What this task involves –
Put every line of the rows below into a Markdown table with the columns "No." and "Line", numbering the lines in order and leaving out blank ones.

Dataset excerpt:
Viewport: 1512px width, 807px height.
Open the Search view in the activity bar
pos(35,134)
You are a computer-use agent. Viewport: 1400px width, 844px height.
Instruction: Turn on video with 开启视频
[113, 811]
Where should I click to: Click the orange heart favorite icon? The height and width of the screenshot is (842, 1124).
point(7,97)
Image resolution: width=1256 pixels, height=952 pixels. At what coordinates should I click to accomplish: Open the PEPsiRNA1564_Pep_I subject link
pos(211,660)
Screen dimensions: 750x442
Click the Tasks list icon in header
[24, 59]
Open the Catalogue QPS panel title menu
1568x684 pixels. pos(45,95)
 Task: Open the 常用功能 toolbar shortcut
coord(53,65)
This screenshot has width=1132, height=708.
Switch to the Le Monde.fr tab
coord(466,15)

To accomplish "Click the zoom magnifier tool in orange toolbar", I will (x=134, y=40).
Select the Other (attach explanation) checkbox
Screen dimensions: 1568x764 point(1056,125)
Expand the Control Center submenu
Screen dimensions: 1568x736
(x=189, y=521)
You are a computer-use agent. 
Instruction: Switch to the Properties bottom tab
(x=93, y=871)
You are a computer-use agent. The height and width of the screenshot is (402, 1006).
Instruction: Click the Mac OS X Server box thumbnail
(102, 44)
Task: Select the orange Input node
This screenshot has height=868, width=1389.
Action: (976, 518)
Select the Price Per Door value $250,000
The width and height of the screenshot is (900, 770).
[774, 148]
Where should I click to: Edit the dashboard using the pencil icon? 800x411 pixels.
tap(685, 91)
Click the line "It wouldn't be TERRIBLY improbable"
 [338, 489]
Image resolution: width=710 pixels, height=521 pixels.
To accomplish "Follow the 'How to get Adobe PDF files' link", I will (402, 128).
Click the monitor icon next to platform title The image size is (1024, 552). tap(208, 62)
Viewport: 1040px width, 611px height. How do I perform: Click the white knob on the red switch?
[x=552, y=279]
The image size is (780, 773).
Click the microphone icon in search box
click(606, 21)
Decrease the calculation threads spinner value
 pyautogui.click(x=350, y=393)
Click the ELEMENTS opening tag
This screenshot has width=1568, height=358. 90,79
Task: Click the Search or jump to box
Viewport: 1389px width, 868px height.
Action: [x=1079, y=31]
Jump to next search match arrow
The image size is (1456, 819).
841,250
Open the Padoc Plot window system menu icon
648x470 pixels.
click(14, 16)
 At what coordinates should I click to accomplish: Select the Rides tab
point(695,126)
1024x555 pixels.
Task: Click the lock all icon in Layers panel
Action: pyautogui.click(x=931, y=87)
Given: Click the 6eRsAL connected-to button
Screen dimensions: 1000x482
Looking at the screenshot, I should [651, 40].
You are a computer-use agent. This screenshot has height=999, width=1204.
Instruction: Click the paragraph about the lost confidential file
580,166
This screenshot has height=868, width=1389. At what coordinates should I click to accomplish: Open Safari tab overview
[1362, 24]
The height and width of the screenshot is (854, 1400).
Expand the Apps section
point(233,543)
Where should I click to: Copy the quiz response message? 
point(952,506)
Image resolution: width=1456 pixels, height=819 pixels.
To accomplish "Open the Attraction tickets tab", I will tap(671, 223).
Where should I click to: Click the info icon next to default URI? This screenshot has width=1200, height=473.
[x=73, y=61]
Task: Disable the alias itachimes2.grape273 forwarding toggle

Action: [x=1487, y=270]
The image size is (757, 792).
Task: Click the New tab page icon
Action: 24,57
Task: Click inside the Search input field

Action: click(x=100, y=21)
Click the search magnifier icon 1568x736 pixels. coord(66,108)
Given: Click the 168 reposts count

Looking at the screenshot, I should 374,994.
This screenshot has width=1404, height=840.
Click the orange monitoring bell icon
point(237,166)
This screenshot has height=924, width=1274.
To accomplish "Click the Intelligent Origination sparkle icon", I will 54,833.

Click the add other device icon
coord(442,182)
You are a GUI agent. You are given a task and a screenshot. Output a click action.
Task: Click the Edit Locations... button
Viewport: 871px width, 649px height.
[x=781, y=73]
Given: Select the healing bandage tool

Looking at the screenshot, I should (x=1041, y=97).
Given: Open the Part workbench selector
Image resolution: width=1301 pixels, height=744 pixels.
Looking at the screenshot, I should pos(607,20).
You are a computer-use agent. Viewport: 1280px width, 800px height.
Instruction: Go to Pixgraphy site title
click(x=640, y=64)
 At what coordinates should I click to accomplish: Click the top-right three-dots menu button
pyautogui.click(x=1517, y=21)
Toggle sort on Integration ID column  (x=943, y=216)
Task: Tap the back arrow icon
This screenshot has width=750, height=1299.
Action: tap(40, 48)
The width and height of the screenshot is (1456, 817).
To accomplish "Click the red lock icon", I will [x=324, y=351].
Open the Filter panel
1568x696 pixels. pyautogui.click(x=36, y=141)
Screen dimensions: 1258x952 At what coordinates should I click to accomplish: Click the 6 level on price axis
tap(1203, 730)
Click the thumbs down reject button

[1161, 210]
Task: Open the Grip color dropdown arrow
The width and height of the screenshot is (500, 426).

The solution –
| No. | Line |
|---|---|
| 1 | Viewport: 1512px width, 807px height. |
| 2 | Open the Search view in the activity bar |
| 3 | pos(35,134) |
| 4 | You are a computer-use agent. Viewport: 1400px width, 844px height. |
| 5 | Instruction: Turn on video with 开启视频 |
| 6 | [113, 811] |
| 7 | Where should I click to: Click the orange heart favorite icon? The height and width of the screenshot is (842, 1124). |
| 8 | point(7,97) |
| 9 | Image resolution: width=1256 pixels, height=952 pixels. At what coordinates should I click to accomplish: Open the PEPsiRNA1564_Pep_I subject link |
| 10 | pos(211,660) |
| 11 | Screen dimensions: 750x442 |
| 12 | Click the Tasks list icon in header |
| 13 | [24, 59] |
| 14 | Open the Catalogue QPS panel title menu |
| 15 | 1568x684 pixels. pos(45,95) |
| 16 |  Task: Open the 常用功能 toolbar shortcut |
| 17 | coord(53,65) |
| 18 | This screenshot has width=1132, height=708. |
| 19 | Switch to the Le Monde.fr tab |
| 20 | coord(466,15) |
| 21 | To accomplish "Click the zoom magnifier tool in orange toolbar", I will (x=134, y=40). |
| 22 | Select the Other (attach explanation) checkbox |
| 23 | Screen dimensions: 1568x764 point(1056,125) |
| 24 | Expand the Control Center submenu |
| 25 | Screen dimensions: 1568x736 |
| 26 | (x=189, y=521) |
| 27 | You are a computer-use agent.  |
| 28 | Instruction: Switch to the Properties bottom tab |
| 29 | (x=93, y=871) |
| 30 | You are a computer-use agent. The height and width of the screenshot is (402, 1006). |
| 31 | Instruction: Click the Mac OS X Server box thumbnail |
| 32 | (102, 44) |
| 33 | Task: Select the orange Input node |
| 34 | This screenshot has height=868, width=1389. |
| 35 | Action: (976, 518) |
| 36 | Select the Price Per Door value $250,000 |
| 37 | The width and height of the screenshot is (900, 770). |
| 38 | [774, 148] |
| 39 | Where should I click to: Edit the dashboard using the pencil icon? 800x411 pixels. |
| 40 | tap(685, 91) |
| 41 | Click the line "It wouldn't be TERRIBLY improbable" |
| 42 |  [338, 489] |
| 43 | Image resolution: width=710 pixels, height=521 pixels. |
| 44 | To accomplish "Follow the 'How to get Adobe PDF files' link", I will (402, 128). |
| 45 | Click the monitor icon next to platform title The image size is (1024, 552). tap(208, 62) |
| 46 | Viewport: 1040px width, 611px height. How do I perform: Click the white knob on the red switch? |
| 47 | [x=552, y=279] |
| 48 | The image size is (780, 773). |
| 49 | Click the microphone icon in search box |
| 50 | click(606, 21) |
| 51 | Decrease the calculation threads spinner value |
| 52 |  pyautogui.click(x=350, y=393) |
| 53 | Click the ELEMENTS opening tag |
| 54 | This screenshot has width=1568, height=358. 90,79 |
| 55 | Task: Click the Search or jump to box |
| 56 | Viewport: 1389px width, 868px height. |
| 57 | Action: [x=1079, y=31] |
| 58 | Jump to next search match arrow |
| 59 | The image size is (1456, 819). |
| 60 | 841,250 |
| 61 | Open the Padoc Plot window system menu icon |
| 62 | 648x470 pixels. |
| 63 | click(14, 16) |
| 64 |  At what coordinates should I click to accomplish: Select the Rides tab |
| 65 | point(695,126) |
| 66 | 1024x555 pixels. |
| 67 | Task: Click the lock all icon in Layers panel |
| 68 | Action: pyautogui.click(x=931, y=87) |
| 69 | Given: Click the 6eRsAL connected-to button |
| 70 | Screen dimensions: 1000x482 |
| 71 | Looking at the screenshot, I should [651, 40]. |
| 72 | You are a computer-use agent. This screenshot has height=999, width=1204. |
| 73 | Instruction: Click the paragraph about the lost confidential file |
| 74 | 580,166 |
| 75 | This screenshot has height=868, width=1389. At what coordinates should I click to accomplish: Open Safari tab overview |
| 76 | [1362, 24] |
| 77 | The height and width of the screenshot is (854, 1400). |
| 78 | Expand the Apps section |
| 79 | point(233,543) |
| 80 | Where should I click to: Copy the quiz response message?  |
| 81 | point(952,506) |
| 82 | Image resolution: width=1456 pixels, height=819 pixels. |
| 83 | To accomplish "Open the Attraction tickets tab", I will tap(671, 223). |
| 84 | Where should I click to: Click the info icon next to default URI? This screenshot has width=1200, height=473. |
| 85 | [x=73, y=61] |
| 86 | Task: Disable the alias itachimes2.grape273 forwarding toggle |
| 87 | Action: [x=1487, y=270] |
| 88 | The image size is (757, 792). |
| 89 | Task: Click the New tab page icon |
| 90 | Action: 24,57 |
| 91 | Task: Click inside the Search input field |
| 92 | Action: click(x=100, y=21) |
| 93 | Click the search magnifier icon 1568x736 pixels. coord(66,108) |
| 94 | Given: Click the 168 reposts count |
| 95 | Looking at the screenshot, I should 374,994. |
| 96 | This screenshot has width=1404, height=840. |
| 97 | Click the orange monitoring bell icon |
| 98 | point(237,166) |
| 99 | This screenshot has height=924, width=1274. |
| 100 | To accomplish "Click the Intelligent Origination sparkle icon", I will 54,833. |
| 101 | Click the add other device icon |
| 102 | coord(442,182) |
| 103 | You are a GUI agent. You are given a task and a screenshot. Output a click action. |
| 104 | Task: Click the Edit Locations... button |
| 105 | Viewport: 871px width, 649px height. |
| 106 | [x=781, y=73] |
| 107 | Given: Select the healing bandage tool |
| 108 | Looking at the screenshot, I should (x=1041, y=97). |
| 109 | Given: Open the Part workbench selector |
| 110 | Image resolution: width=1301 pixels, height=744 pixels. |
| 111 | Looking at the screenshot, I should pos(607,20). |
| 112 | You are a computer-use agent. Viewport: 1280px width, 800px height. |
| 113 | Instruction: Go to Pixgraphy site title |
| 114 | click(x=640, y=64) |
| 115 |  At what coordinates should I click to accomplish: Click the top-right three-dots menu button |
| 116 | pyautogui.click(x=1517, y=21) |
| 117 | Toggle sort on Integration ID column  (x=943, y=216) |
| 118 | Task: Tap the back arrow icon |
| 119 | This screenshot has width=750, height=1299. |
| 120 | Action: tap(40, 48) |
| 121 | The width and height of the screenshot is (1456, 817). |
| 122 | To accomplish "Click the red lock icon", I will [x=324, y=351]. |
| 123 | Open the Filter panel |
| 124 | 1568x696 pixels. pyautogui.click(x=36, y=141) |
| 125 | Screen dimensions: 1258x952 At what coordinates should I click to accomplish: Click the 6 level on price axis |
| 126 | tap(1203, 730) |
| 127 | Click the thumbs down reject button |
| 128 | [1161, 210] |
| 129 | Task: Open the Grip color dropdown arrow |
| 130 | The width and height of the screenshot is (500, 426). |